The World Court Opinion helped spark new initiatives to achieve a nuclear weapon free world. As a former member of the World Court Project Steering Committee, I was invited in 1998 to join the Middle Powers Initiative. This campaign by a network of international citizen organisations worked closely with seven countries, including New Zealand, which had played important roles in the World Court Project. Called the New Agenda Coalition, they lobbied effectively within the UN and, at the 2000 Non Proliferation Treaty (NPT) Review Conference, secured an unequivocal commitment from the nuclear weapon states to eliminate their nuclear weapons.

The Middle Powers Initiative also established the Parliamentary Network for Nuclear Disarmament (coordinated by New Zealander Alyn Ware, another leader of the World Court Project). It now has over 500 members in 70 countries with regular newsletters, and a website translated into 11 languages including Japanese. Recently, politicians from different parties in Belgium, Germany, Holland, Italy, Turkey and the UK called for the removal of US nuclear weapons from their soil after a US Air Force investigation concluded that "most sites" used for deploying nuclear weapons in Europe do not meet US Department of Defense minimum security requirements. In June 2008, 110 US tactical nuclear weapons were withdrawn from Britain, which means that there are now no US nuclear weapons there for the first time since 1950.

Following the presentations by the Mayors of Nagasaki and Hiroshima to the World Court in 1995, they were inspired by the 1996 Opinion to renew their call for nuclear abolition and launch an international membership drive for Mayors for Peace. To mark the 10th anniversary of the Court's Opinion in 2006, Mayors for Peace launched the Good Faith Challenge and the "Cities Are Not Targets" project. Today there are 2,708 member cities in 134 countries. Of these, 89 are capital cities, almost half the world’s capitals, including Moscow, Beijing, London and Paris.

Other states supportive of the World Court Project, led by Malaysia and Costa Rica, sponsored UN resolutions calling for a Nuclear Weapons Convention--an enforceable global treaty to ban nuclear weapons. A consortium of lawyers, scientists and disarmament experts drafted a Model Nuclear Weapons Convention which was distributed by the UN Secretary-General in 1997 for states to consider. In 2007, the Model Nuclear Weapons Convention was updated, and translated into Japanese. The proposed treaty, and the more general call for nuclear abolition, have received growing support from across the political spectrum and from a wide array of constituencies including former Prime Ministers and Foreign Ministers, mayors, military leaders, academics, parliamentarians, scientists, governments, Nobel Laureates, NGOs and the general public.
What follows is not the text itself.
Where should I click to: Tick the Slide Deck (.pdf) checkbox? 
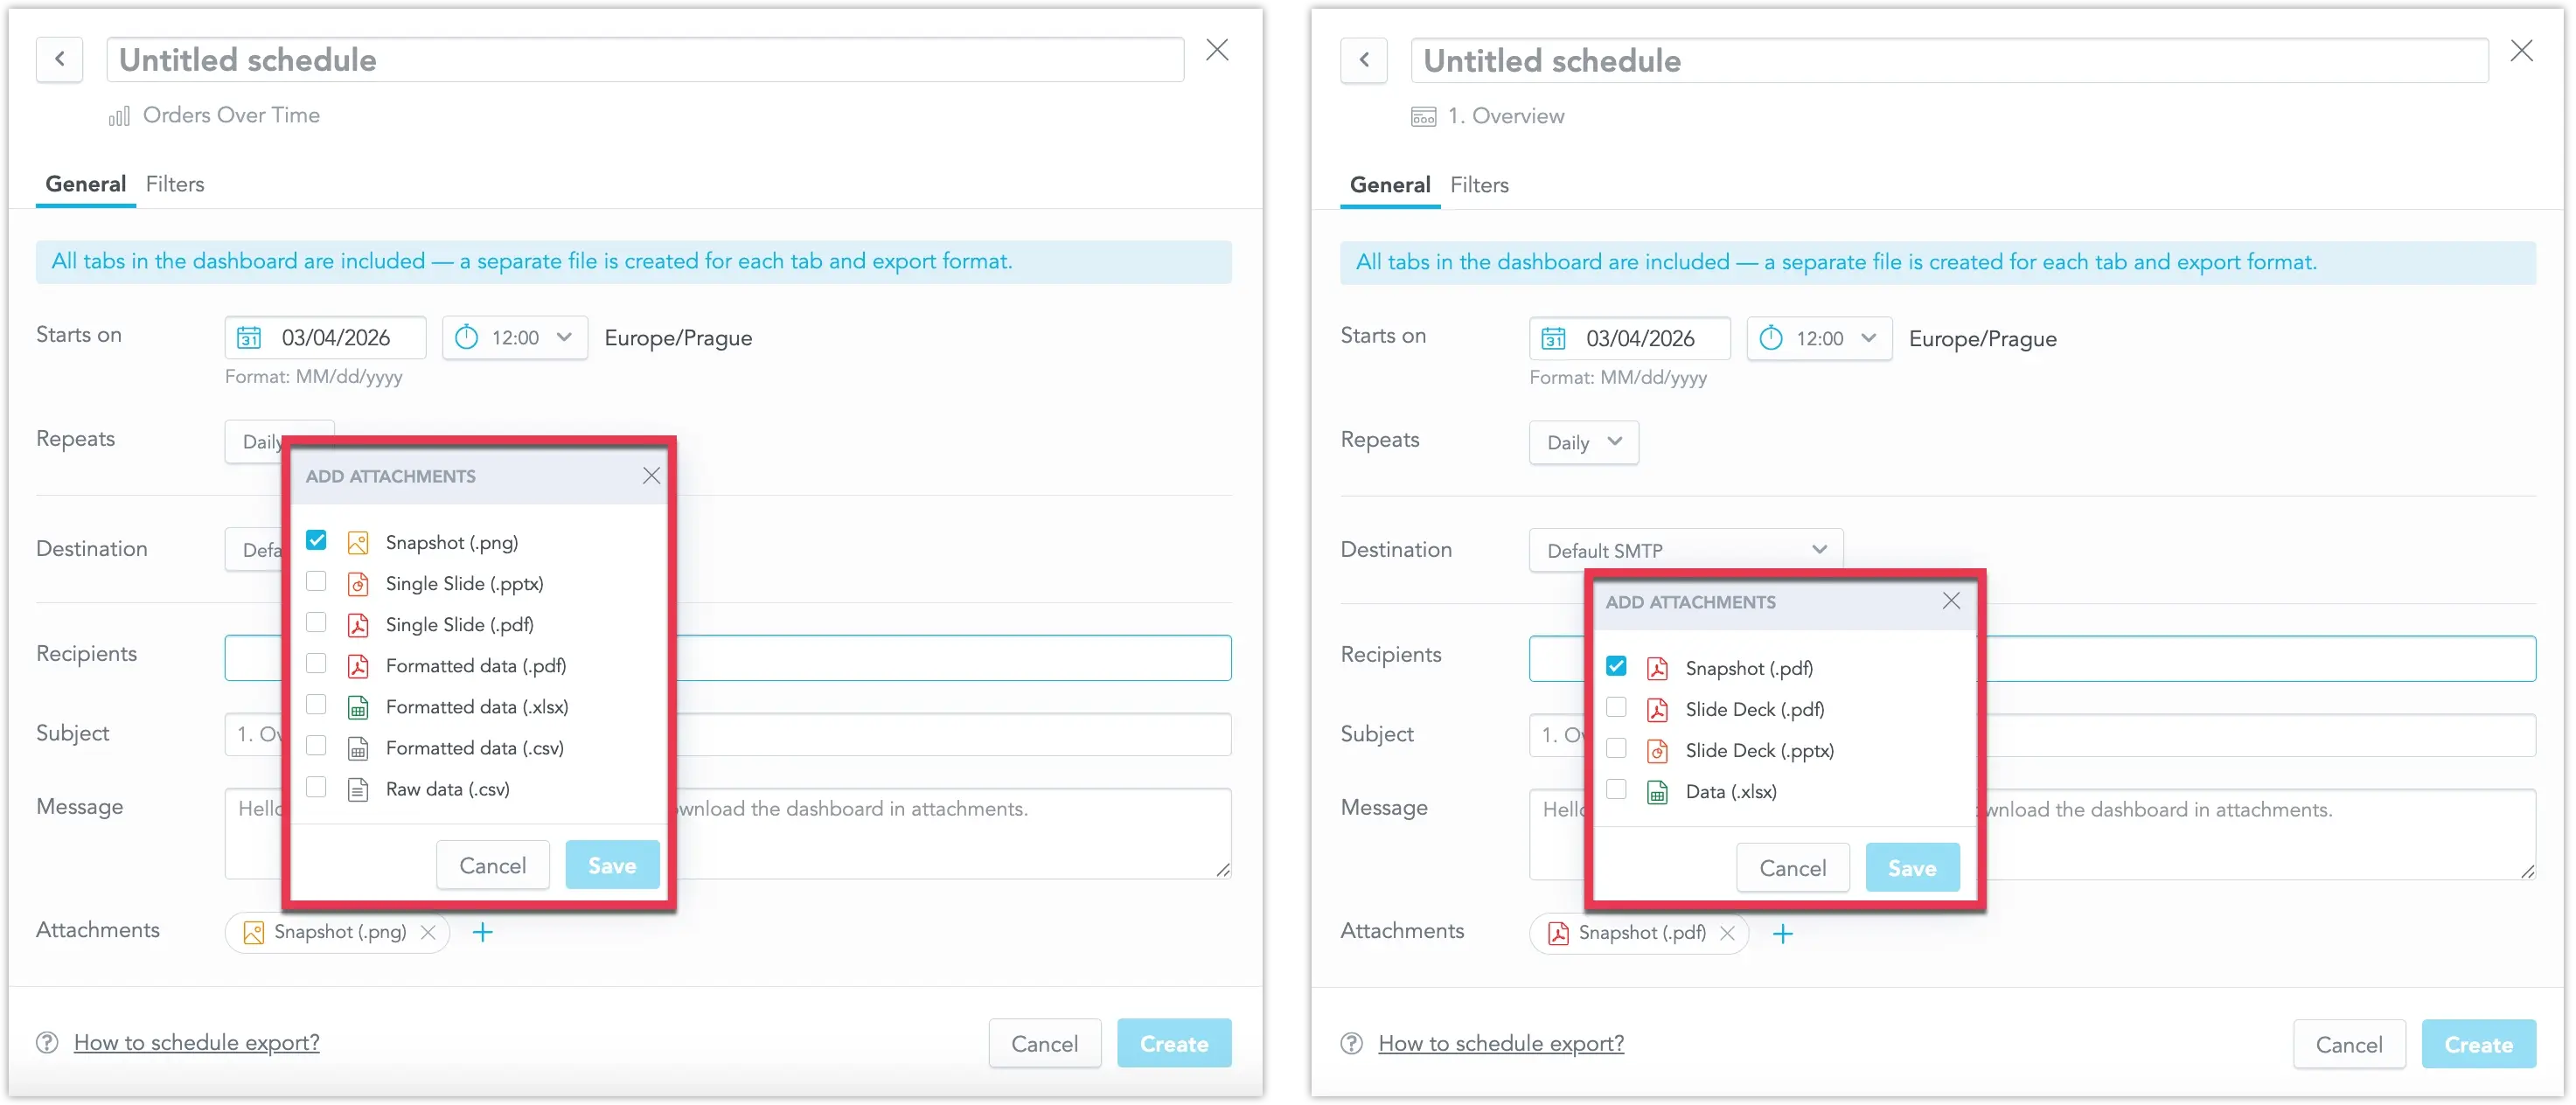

On United Nations Day last year, UN Secretary General Ban Ki-moon launched a five-point plan for nuclear disarmament. He called for the nuclear weapon states to fulfil their obligation under the NPT by pursuing "a framework of separate, mutually reinforcing instruments. Or they could consider negotiating a nuclear-weapons convention, backed by a strong system of verification, as has long been proposed at the United Nations."

With the world's total of nuclear weapons now half what it was in 1975, and US President Obama himself calling for nuclear abolition, the time is ripe for all states to work together to take weapons off high alert; make immediate and drastic cuts to their nuclear arsenals; cancel missile defence systems; sign and ratify a Comprehensive Nuclear Test Ban Treaty; and negotiate a Fissile Material Cut-off Treaty and an Outer Space Treaty. There has never been a more hopeful moment for us all to press our leaders to start negotiating a Nuclear Weapons Convention. Then the pain and anguish suffered by hibakusha everywhere will not have been in vain, and our dreams and aspirations for a nuclear free world can be realised.